Occasionally the Cheyennes joined the white hunters in pursuit of the elk and buffalo; and when in the ardor of the chase, spared neither themselves nor their steeds, scouring the prairies at full speed, and plunging down precipices and frightful ravines that threatened the necks of both horse and horseman. The Indian steed, well trained to the chase, seems as mad as the rider, and pursues the game as eagerly as if it were his natural prey, on the flesh of which he was to banquet.

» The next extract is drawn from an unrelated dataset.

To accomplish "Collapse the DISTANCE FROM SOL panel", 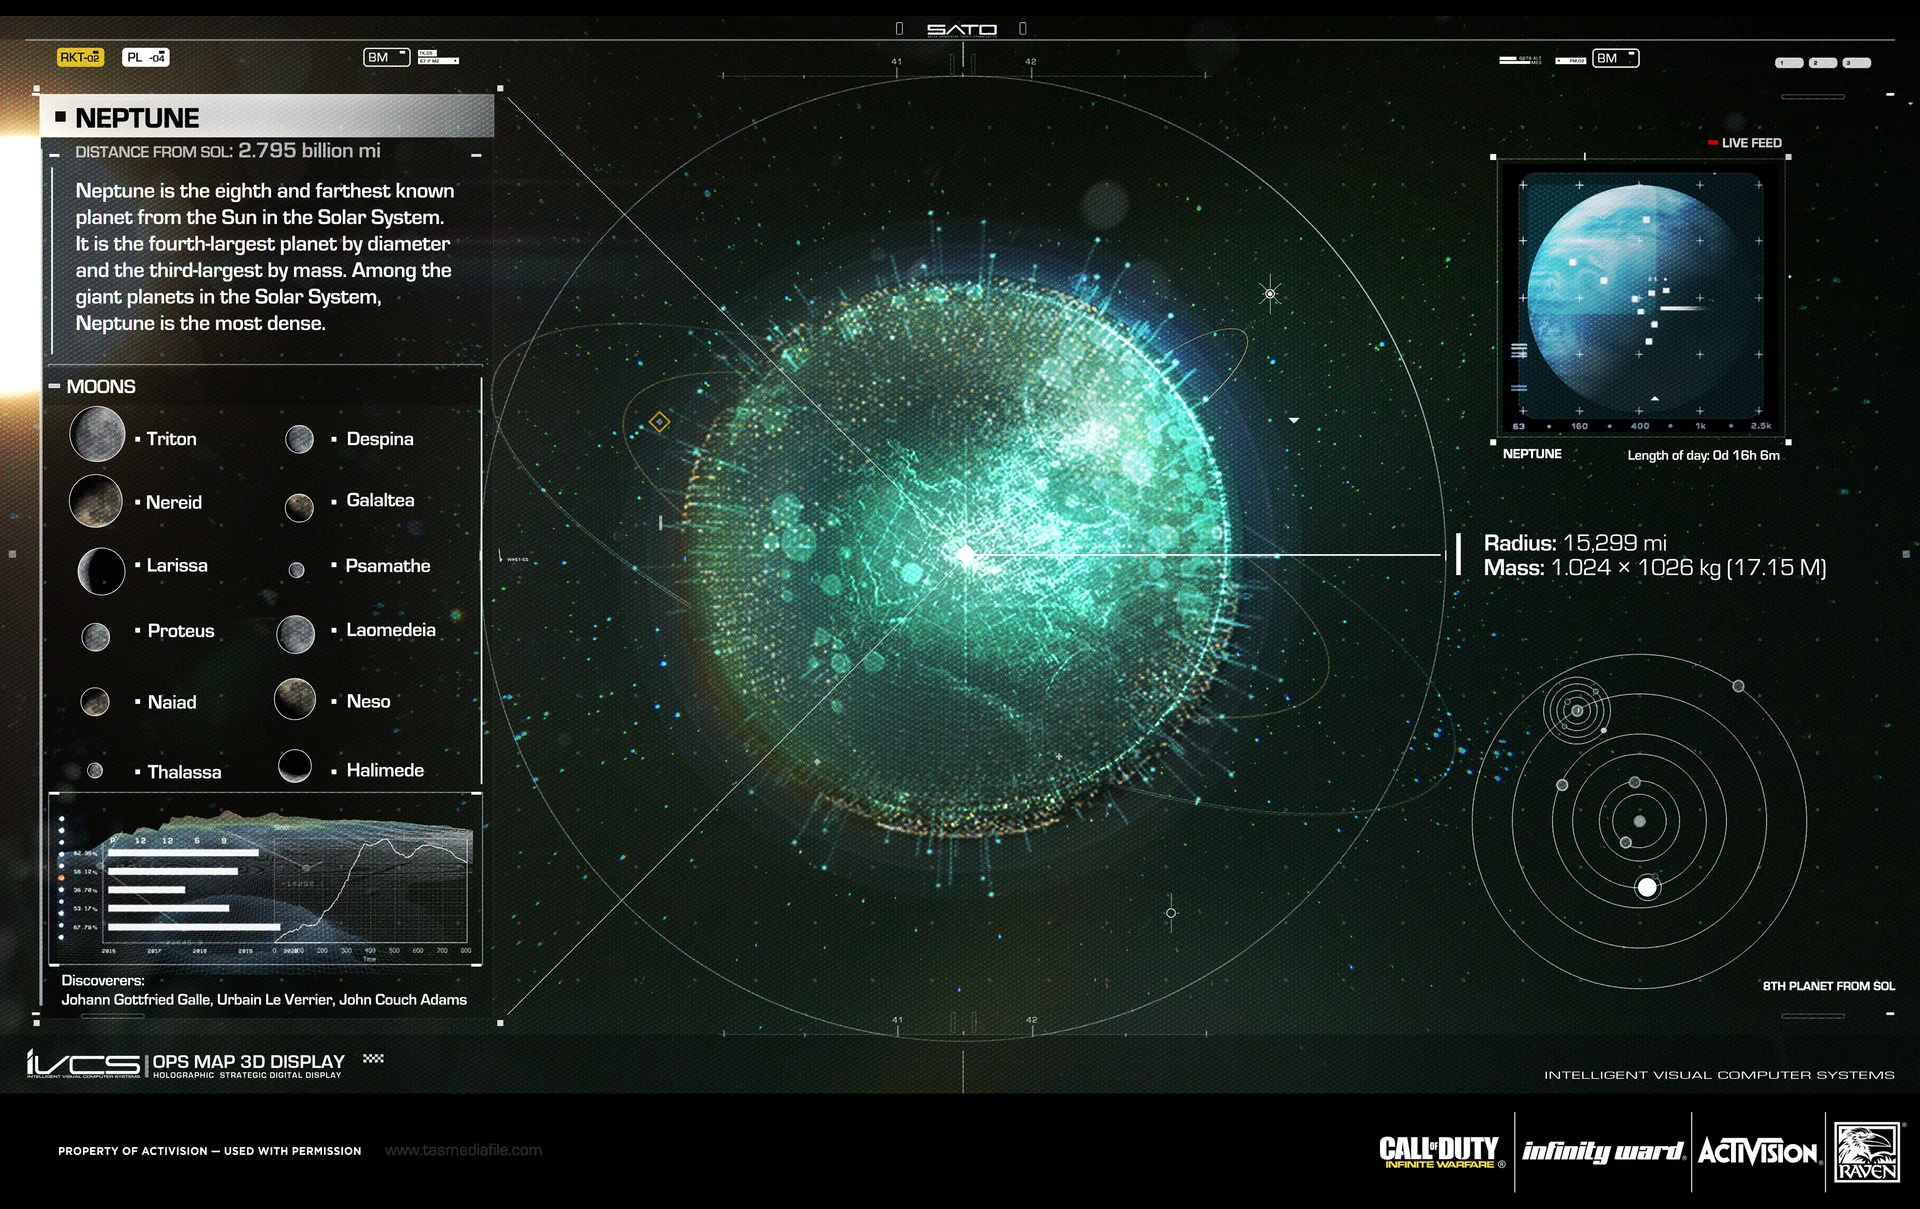I will (x=475, y=153).
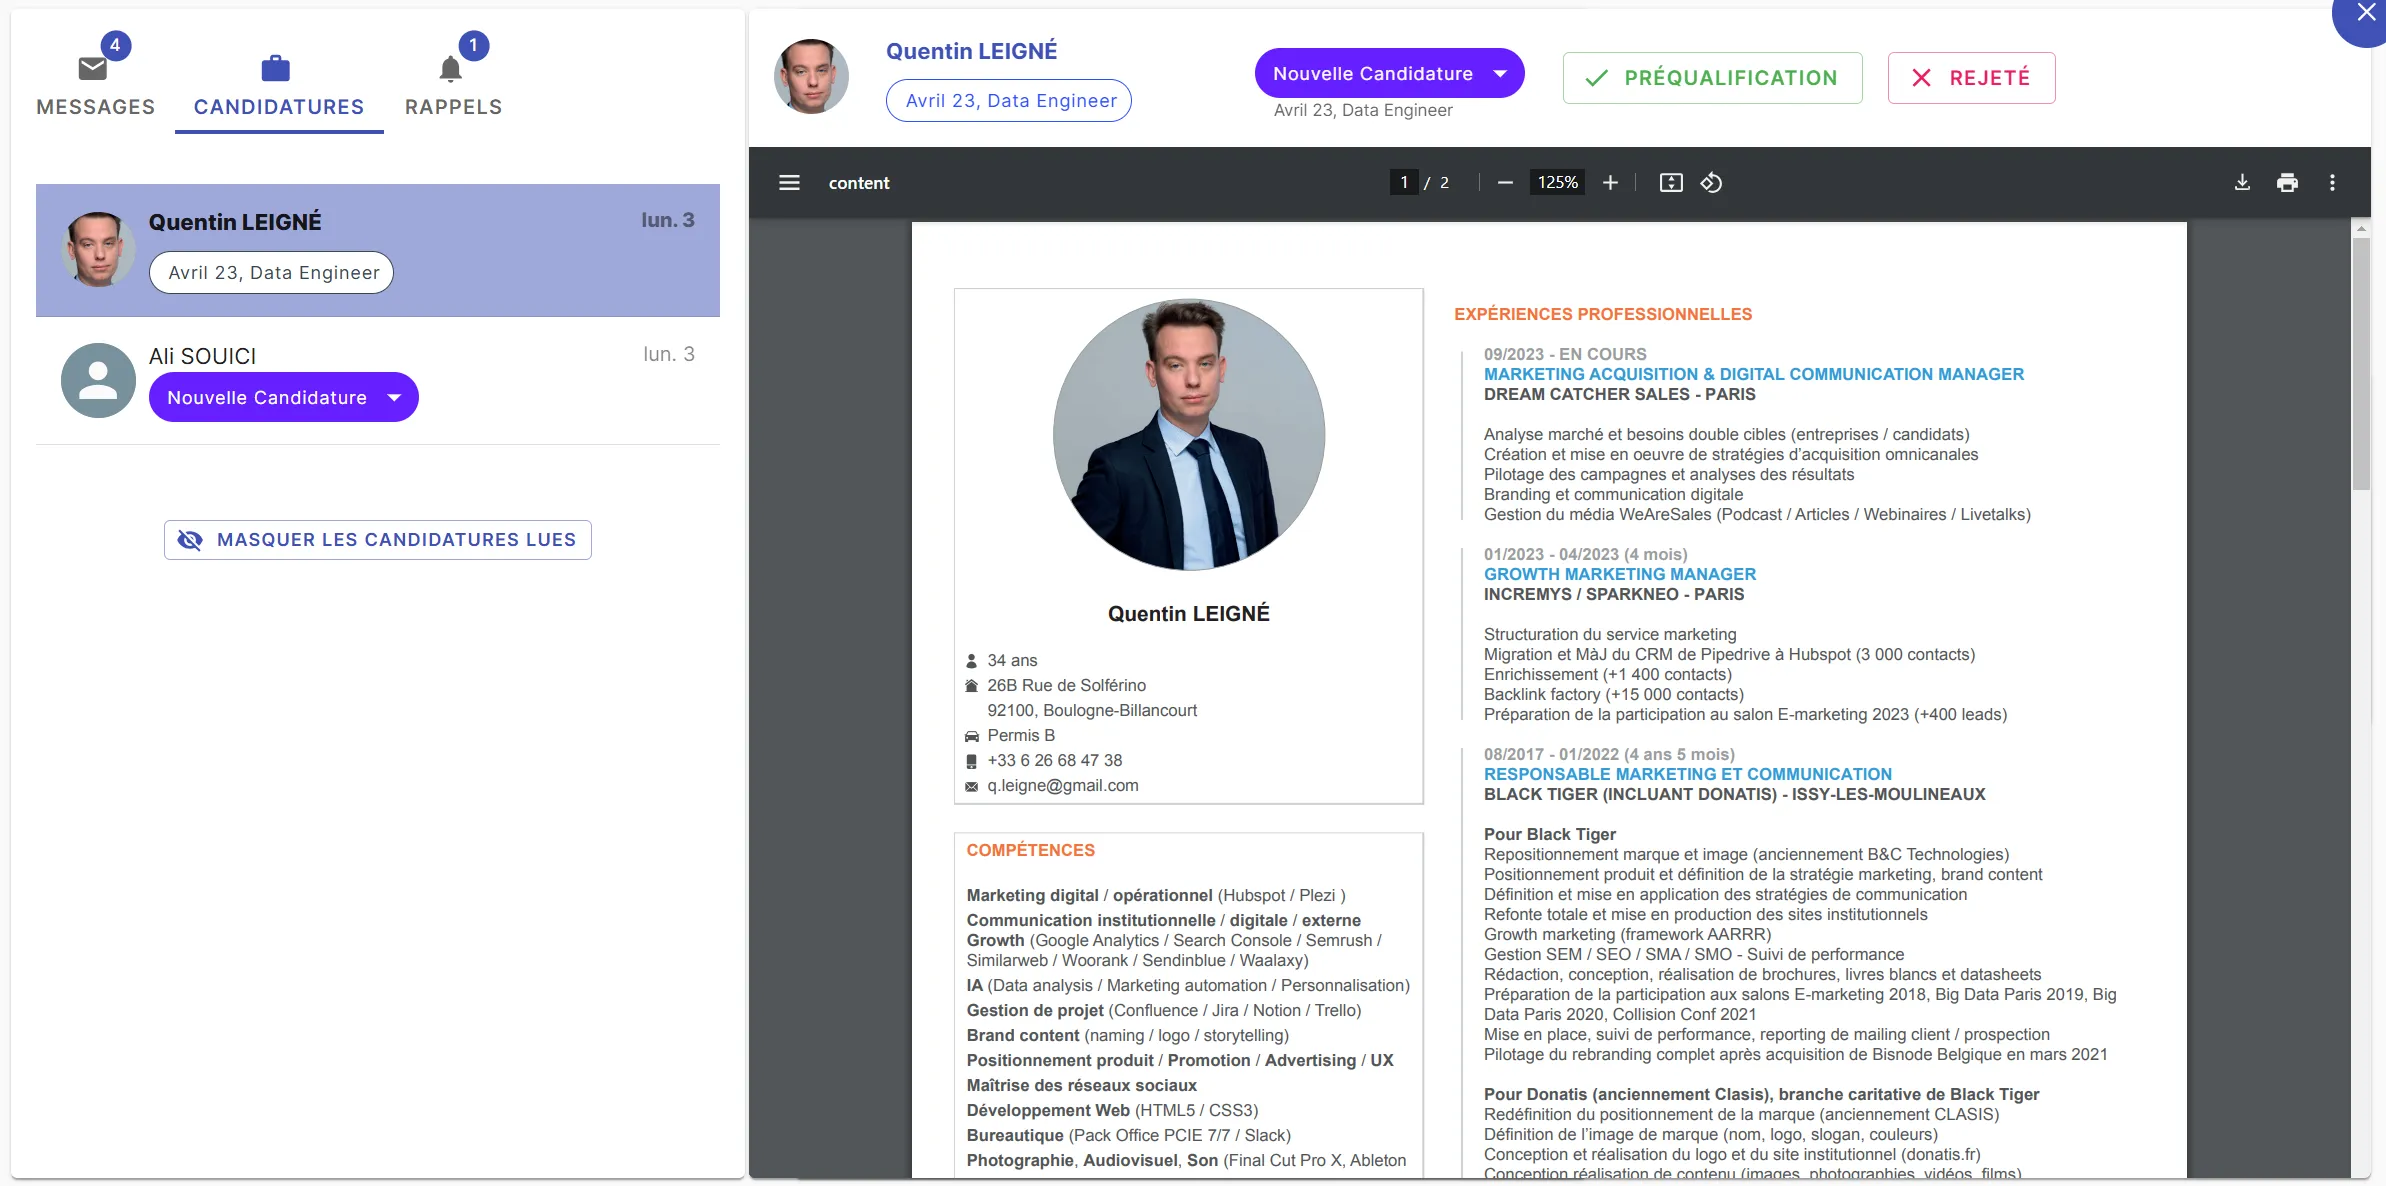The image size is (2386, 1186).
Task: Open the PDF viewer's more options menu
Action: point(2331,182)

The history of the Cheyennes is that of many of those wandering tribes of the prairies. They were the remnant of a once powerful people called the Shaways, inhabiting a branch of the Red River which flows into Lake Winnipeg. Every Indian tribe has some rival tribe with which it wages implacable hostility. The deadly enemies of the Shaways were the Sioux, who, after a long course of warfare, proved too powerful for them, and drove them across the Missouri. They again took root near the Warricanne Creek, and established themselves there in a fortified village.

The Sioux still followed with deadly animosity ; dislodged them from their village, and compelled them to take refuge in the Black Hills, near the upper waters of the Sheyenne or Cheyenne River.